NABİ AVCI’NIN KONUK OLDUĞU PEYAM-İ GARB'TA KASIM AYI PROGRAMI GERÇEKLEŞTİ
Aykut Ertuğrul’un sunumu, Nabi Avcı’nın katılımıyla her ay bir kitaptan hareketle farklı düşünce ve kavramların izinin sürüldüğü Peyam-i Garb; Zeytinburnu Kültür Sanat’ta devam ediyor. 12 Kasım Salı akşamı saat 19.30’da başlayan programda Muhittin Şimşek’in Altıncı Parmak kitabından yola çıkılarak bir sohbet gerçekleştirildi.
Kalemin odak noktası olarak belirlendiği ve farklı veçhelerden değerlendirildiği söyleşide çağa dair meseleler de ele alındı. Zeytinburnu Kültür Sanat’ta gerçekleşen söyleşi anekdotlarla zenginleşti.
“Hız, yüzeyselleşmeye sebep oluyor.”
Nabi Avcı, kalemle teknolojik araçlar arasındaki farkları incelerken hız çağının getirdiği sorunlara işaret etti:
“Gündelik hayatımız cep telefonlarıyla çok hızlandı. Ama aynı zamanda daraldı. Her gün 280 karakterle bir şeyler yazıyorsunuz, bir süre sonra o 280 karakteri çok hızlı yazabilir hâle geliyorsunuz. Ama o hız yüzeyselleşmeye de sebep oluyor. Çünkü hiçbir su o yüzeysellikte o kadar hızlı akamaz. Düşünmeyle ilgili farklı kültürlerde de aynı hususiyet gündeme gelir. Durunca vakıf olursunuz.”
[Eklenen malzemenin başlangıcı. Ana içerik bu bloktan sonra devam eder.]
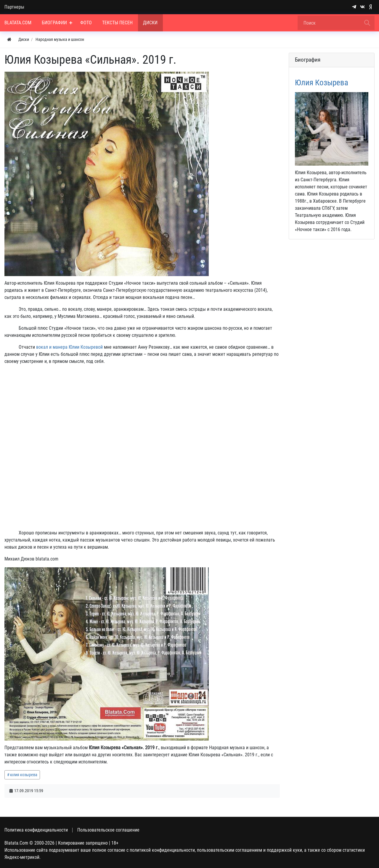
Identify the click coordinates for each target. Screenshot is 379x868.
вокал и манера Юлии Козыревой (69, 347)
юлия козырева (24, 775)
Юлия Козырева (321, 83)
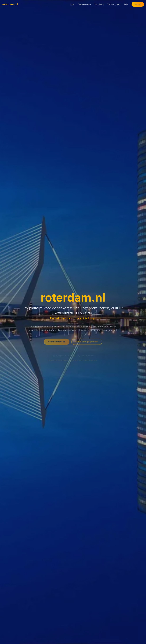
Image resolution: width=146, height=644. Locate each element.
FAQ (126, 4)
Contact (138, 4)
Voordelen (99, 4)
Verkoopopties (114, 4)
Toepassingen (84, 4)
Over (72, 4)
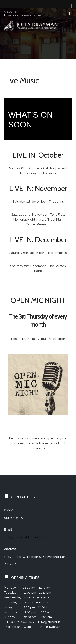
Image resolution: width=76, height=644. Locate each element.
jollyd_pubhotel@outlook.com (26, 537)
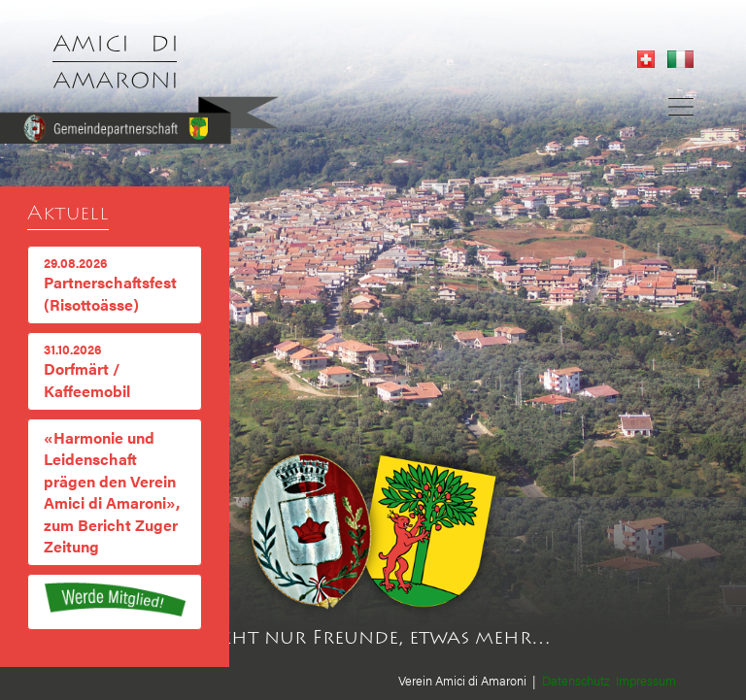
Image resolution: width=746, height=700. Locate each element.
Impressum (646, 680)
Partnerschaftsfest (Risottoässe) (115, 284)
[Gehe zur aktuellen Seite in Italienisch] (676, 61)
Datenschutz (576, 680)
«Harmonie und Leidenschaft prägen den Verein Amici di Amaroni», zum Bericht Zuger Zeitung (112, 491)
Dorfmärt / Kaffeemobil (115, 371)
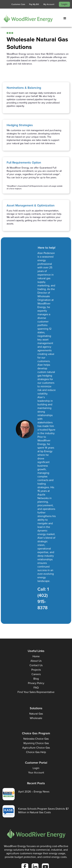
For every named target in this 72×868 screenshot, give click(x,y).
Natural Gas (36, 714)
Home (36, 656)
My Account (49, 4)
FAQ (36, 687)
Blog (36, 679)
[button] (65, 18)
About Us (36, 661)
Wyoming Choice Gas (36, 743)
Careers (36, 674)
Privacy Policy (36, 683)
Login (64, 4)
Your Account (36, 772)
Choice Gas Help (36, 752)
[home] (26, 18)
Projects (36, 670)
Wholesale (36, 718)
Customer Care (18, 4)
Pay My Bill (34, 4)
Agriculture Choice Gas (36, 747)
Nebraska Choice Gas (36, 739)
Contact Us (36, 665)
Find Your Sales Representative (36, 692)
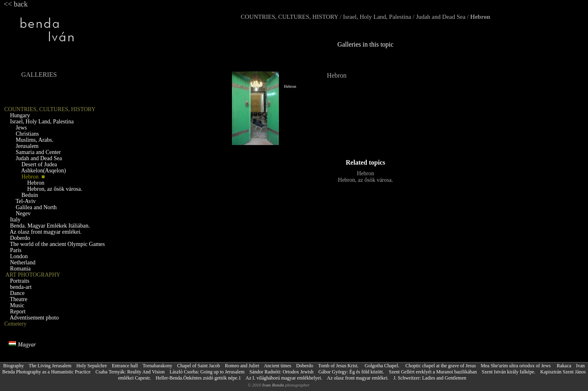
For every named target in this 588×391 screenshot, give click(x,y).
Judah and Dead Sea (441, 17)
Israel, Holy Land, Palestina (377, 17)
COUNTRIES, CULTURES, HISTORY (290, 17)
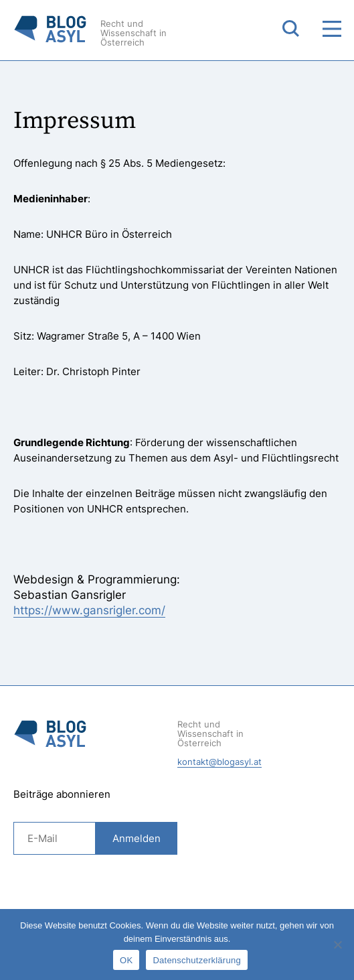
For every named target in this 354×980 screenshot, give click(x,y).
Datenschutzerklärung (196, 960)
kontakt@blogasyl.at (219, 762)
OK (126, 960)
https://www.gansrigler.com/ (89, 610)
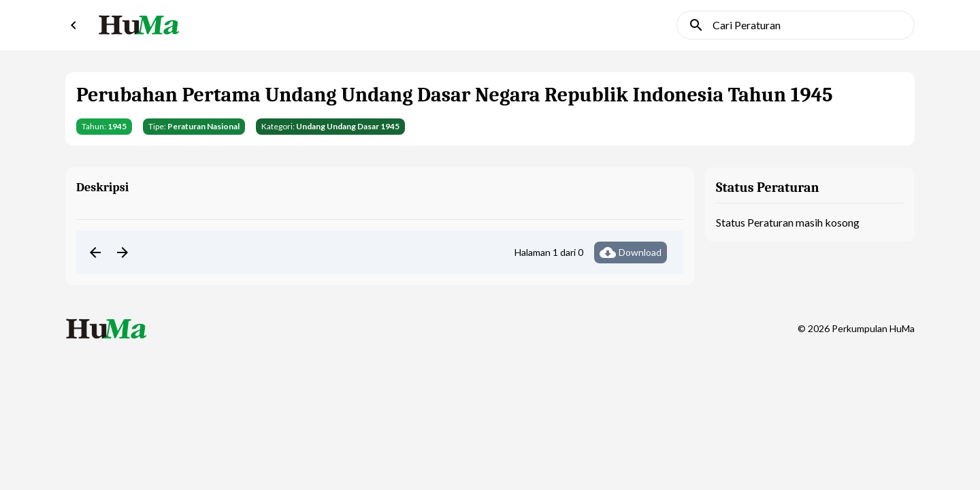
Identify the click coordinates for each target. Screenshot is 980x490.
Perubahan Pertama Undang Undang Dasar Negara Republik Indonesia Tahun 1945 (455, 95)
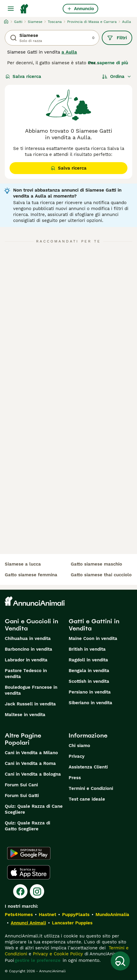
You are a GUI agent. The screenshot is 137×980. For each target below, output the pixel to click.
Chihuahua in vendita (28, 638)
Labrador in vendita (26, 660)
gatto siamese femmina (31, 575)
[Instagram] (37, 891)
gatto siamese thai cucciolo (101, 575)
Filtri (117, 38)
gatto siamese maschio (96, 564)
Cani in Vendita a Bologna (33, 774)
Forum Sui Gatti (22, 795)
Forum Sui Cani (21, 785)
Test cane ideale (87, 799)
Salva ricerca (23, 76)
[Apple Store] (29, 872)
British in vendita (87, 649)
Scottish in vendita (89, 681)
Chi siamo (79, 746)
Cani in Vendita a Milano (31, 752)
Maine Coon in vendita (93, 638)
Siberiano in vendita (90, 703)
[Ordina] (117, 76)
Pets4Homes (19, 915)
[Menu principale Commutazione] (11, 8)
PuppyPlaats (76, 915)
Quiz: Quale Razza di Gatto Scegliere (27, 826)
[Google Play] (29, 853)
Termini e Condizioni (91, 788)
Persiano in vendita (90, 692)
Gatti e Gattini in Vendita (94, 625)
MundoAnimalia (112, 915)
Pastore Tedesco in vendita (26, 673)
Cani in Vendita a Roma (30, 764)
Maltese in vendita (25, 714)
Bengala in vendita (89, 671)
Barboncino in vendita (29, 649)
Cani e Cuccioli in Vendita (32, 625)
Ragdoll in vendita (88, 660)
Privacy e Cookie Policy (57, 954)
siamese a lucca (23, 564)
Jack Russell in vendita (30, 704)
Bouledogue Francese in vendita (31, 690)
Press (75, 778)
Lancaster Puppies (72, 923)
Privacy (76, 756)
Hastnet (47, 915)
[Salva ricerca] (120, 961)
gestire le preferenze (37, 960)
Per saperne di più (108, 63)
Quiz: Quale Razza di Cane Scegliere (34, 809)
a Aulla (69, 52)
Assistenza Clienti (88, 767)
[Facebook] (20, 891)
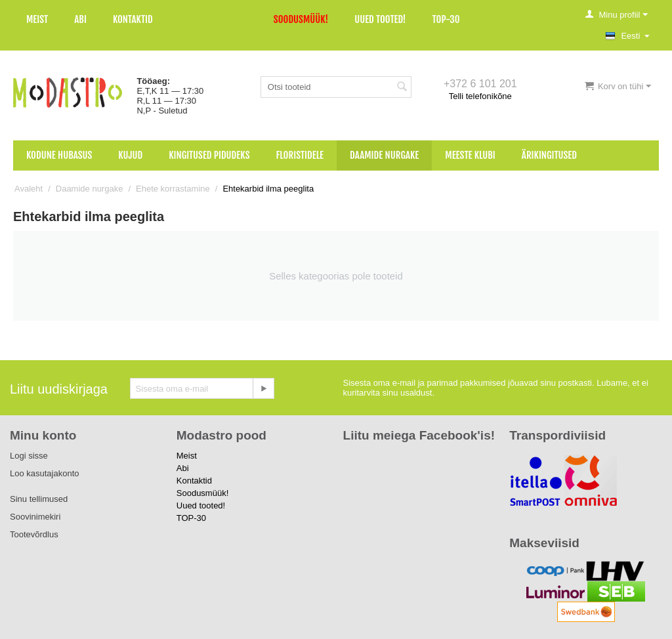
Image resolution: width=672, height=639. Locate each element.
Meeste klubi (470, 155)
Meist (37, 19)
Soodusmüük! (301, 19)
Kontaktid (133, 19)
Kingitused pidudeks (209, 155)
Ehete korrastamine (173, 188)
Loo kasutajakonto (45, 473)
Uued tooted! (380, 19)
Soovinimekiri (35, 516)
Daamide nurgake (384, 155)
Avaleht (28, 188)
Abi (80, 19)
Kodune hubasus (59, 155)
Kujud (130, 155)
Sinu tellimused (39, 499)
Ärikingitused (549, 155)
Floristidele (300, 155)
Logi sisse (29, 455)
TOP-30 (446, 19)
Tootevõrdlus (34, 534)
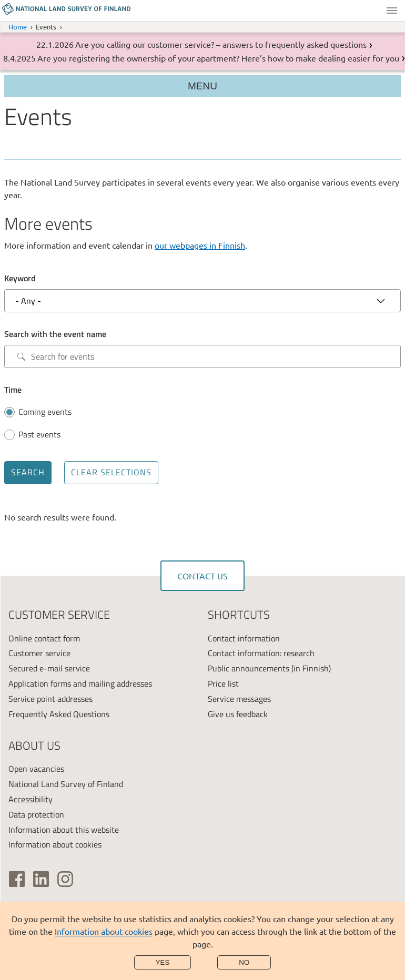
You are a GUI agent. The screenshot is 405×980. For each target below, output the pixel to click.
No (244, 962)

“Kalemin demokratik bir tarafı var.”
Nabi Avcı kalem sevgisinin farklı yaş, cinsiyet ve gelir düzeylerinde mümkün olabildiğini vurgulayarak özellikle kurşun kalemin bu anlamda demokratik bir tarafının olduğunu söyledi:
“Kalemi her bakkalda, kırtasiyede bulabilirsiniz. Kalemi de yalnız bırakmamak gerekir. Kalemtıraşıyla, silgisiyle, cetveliyle… Bunlar güzel şeylerdir. Kalem güzel kokar, arada sırada çıkarıp koklayabilirsiniz. Boya kalemleri ayrı bir dünyadır. Dolayısıyla buradan başlanabilir. Yaş, cinsiyet, gelir seviyesi falan dinlemez. Çok demokratiktir.”